• Problem description
Copy every line of the entries that includes the word "Switch".

• Data provided
■ ■ ■ ■

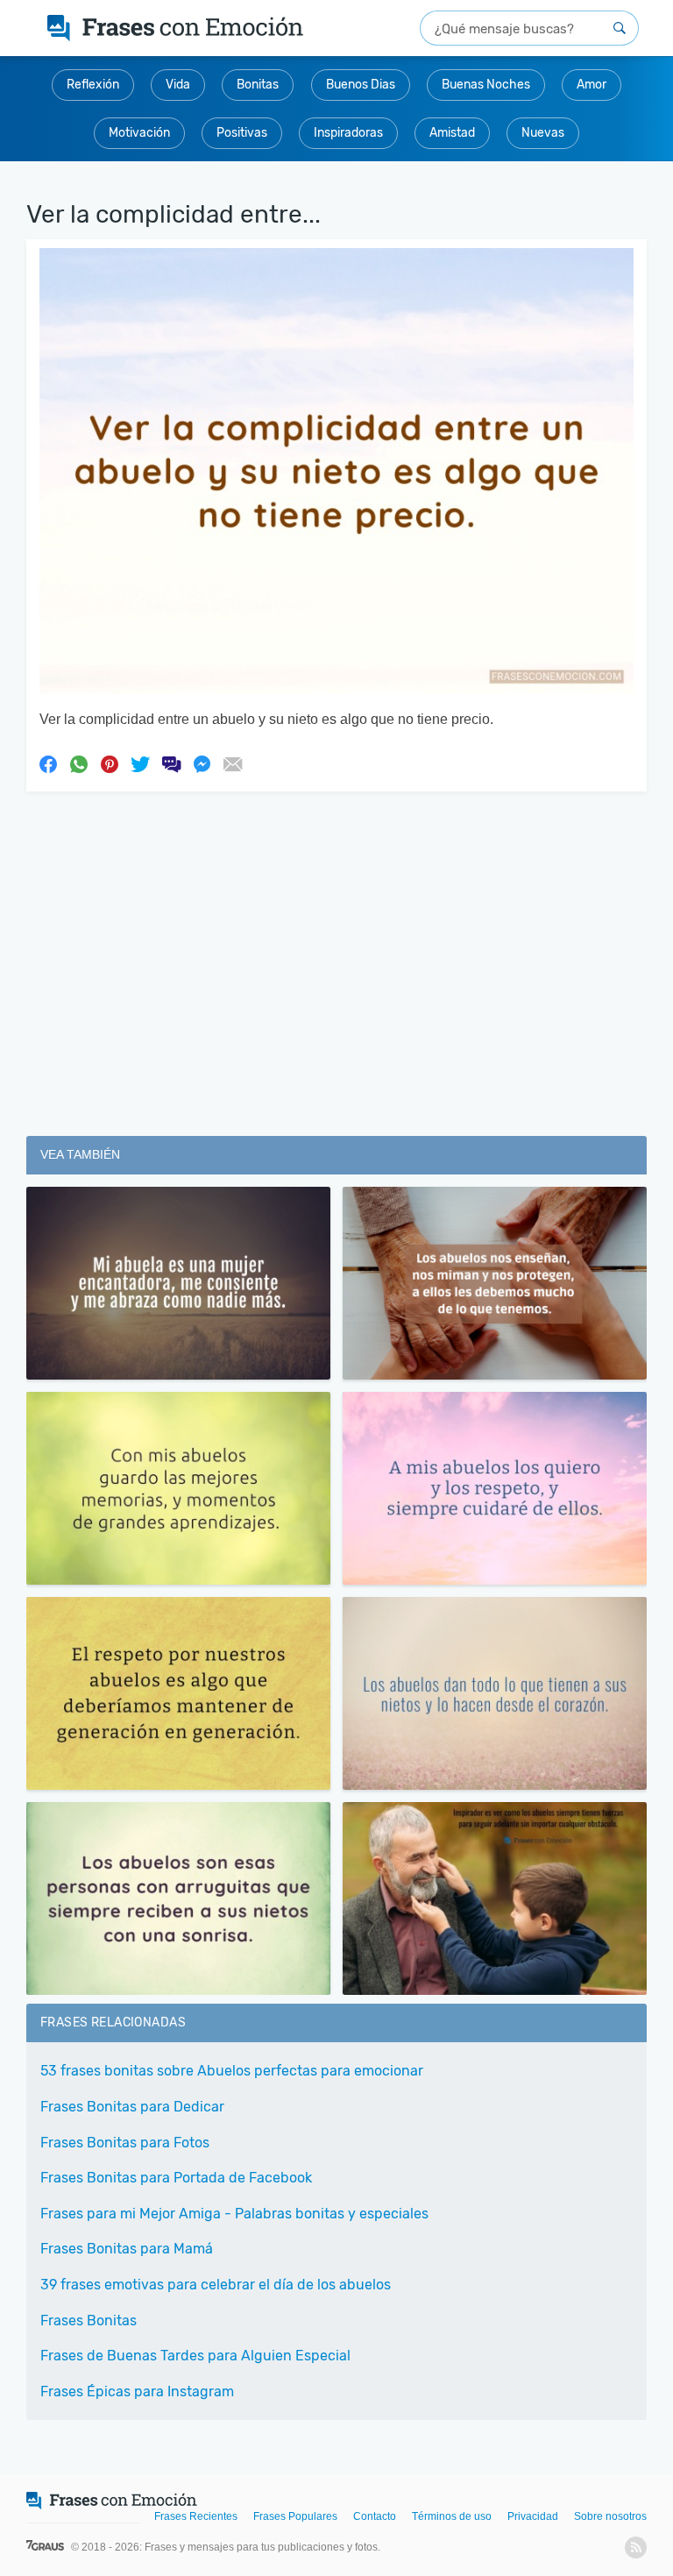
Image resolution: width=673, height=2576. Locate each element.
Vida (178, 84)
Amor (591, 84)
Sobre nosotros (610, 2516)
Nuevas (542, 132)
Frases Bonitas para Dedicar (132, 2106)
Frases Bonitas (88, 2320)
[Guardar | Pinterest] (109, 763)
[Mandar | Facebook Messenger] (201, 763)
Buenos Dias (360, 84)
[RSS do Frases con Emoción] (636, 2547)
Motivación (139, 132)
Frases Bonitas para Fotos (124, 2142)
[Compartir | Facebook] (48, 763)
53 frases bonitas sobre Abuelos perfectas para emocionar (231, 2070)
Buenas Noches (486, 84)
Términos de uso (452, 2516)
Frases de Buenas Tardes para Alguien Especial (195, 2355)
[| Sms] (171, 763)
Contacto (374, 2516)
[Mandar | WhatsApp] (79, 763)
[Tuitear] (140, 763)
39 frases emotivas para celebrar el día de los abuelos (215, 2284)
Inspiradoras (348, 132)
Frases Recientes (195, 2516)
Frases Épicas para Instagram (137, 2391)
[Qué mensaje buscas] (619, 28)
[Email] (232, 763)
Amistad (452, 132)
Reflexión (93, 84)
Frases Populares (295, 2516)
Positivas (241, 132)
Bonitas (258, 84)
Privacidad (532, 2516)
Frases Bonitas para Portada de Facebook (176, 2177)
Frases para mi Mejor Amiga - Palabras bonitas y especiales (234, 2213)
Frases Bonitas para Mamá (126, 2248)
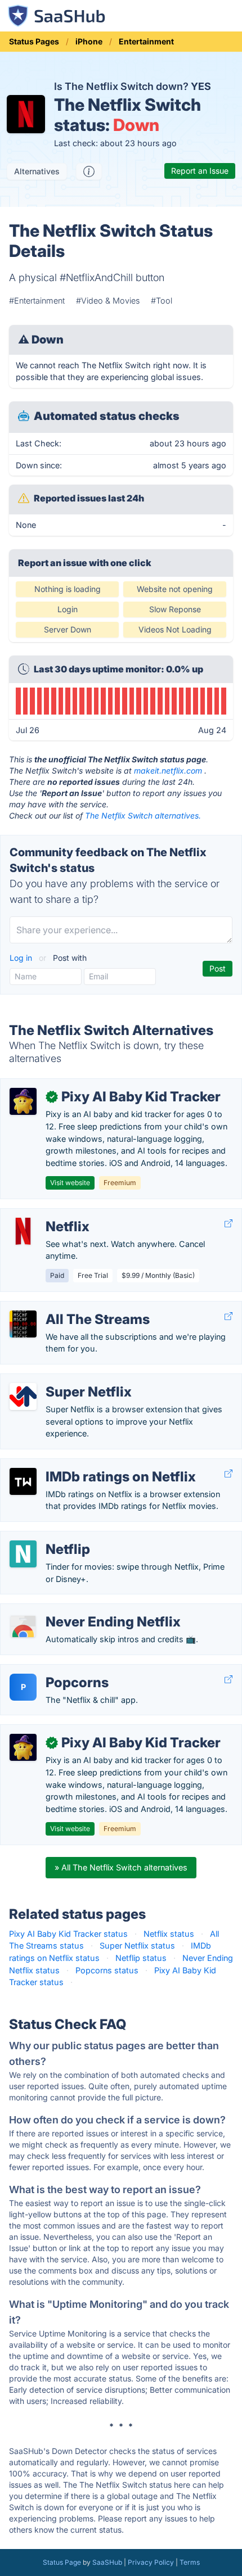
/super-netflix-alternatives (58, 1380)
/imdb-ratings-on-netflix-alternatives (79, 1465)
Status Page (62, 2562)
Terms (190, 2562)
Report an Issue (199, 170)
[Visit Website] (228, 1223)
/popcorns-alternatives (53, 1670)
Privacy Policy (151, 2562)
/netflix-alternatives (46, 1214)
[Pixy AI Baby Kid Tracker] (23, 1101)
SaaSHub (107, 2562)
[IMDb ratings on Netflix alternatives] (23, 1481)
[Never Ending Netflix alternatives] (23, 1626)
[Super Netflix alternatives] (23, 1396)
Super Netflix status (137, 1945)
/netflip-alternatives (46, 1537)
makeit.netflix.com (168, 770)
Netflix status (169, 1933)
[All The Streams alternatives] (23, 1323)
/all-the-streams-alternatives (64, 1307)
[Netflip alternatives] (23, 1553)
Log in (22, 957)
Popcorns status (106, 1970)
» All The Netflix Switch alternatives (121, 1867)
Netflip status (141, 1958)
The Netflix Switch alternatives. (143, 815)
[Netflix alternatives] (23, 1231)
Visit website (70, 1182)
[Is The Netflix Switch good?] (89, 171)
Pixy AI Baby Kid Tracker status (68, 1933)
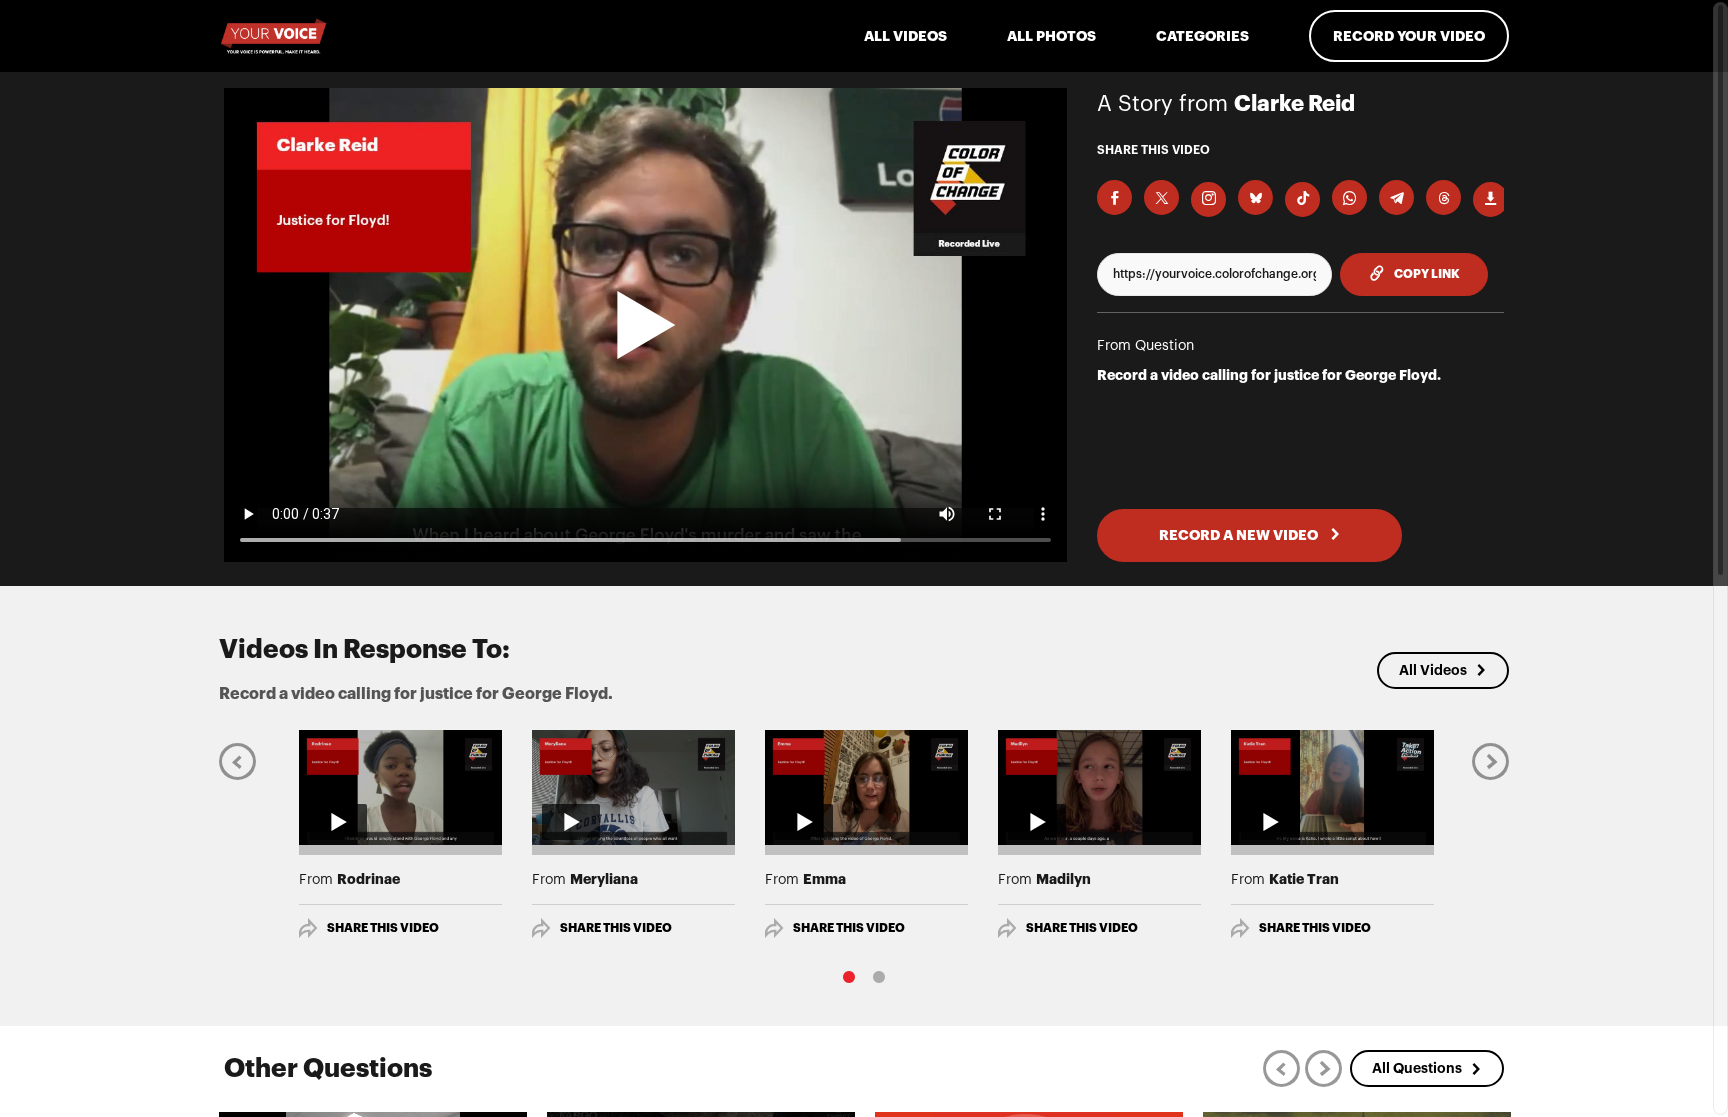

■ ■ ■ ■

• Response to the task
» All The Netflix Switch alternatives (121, 1867)
The Netflix Switch alternatives. (143, 815)
[Is The Netflix Switch good?] (89, 171)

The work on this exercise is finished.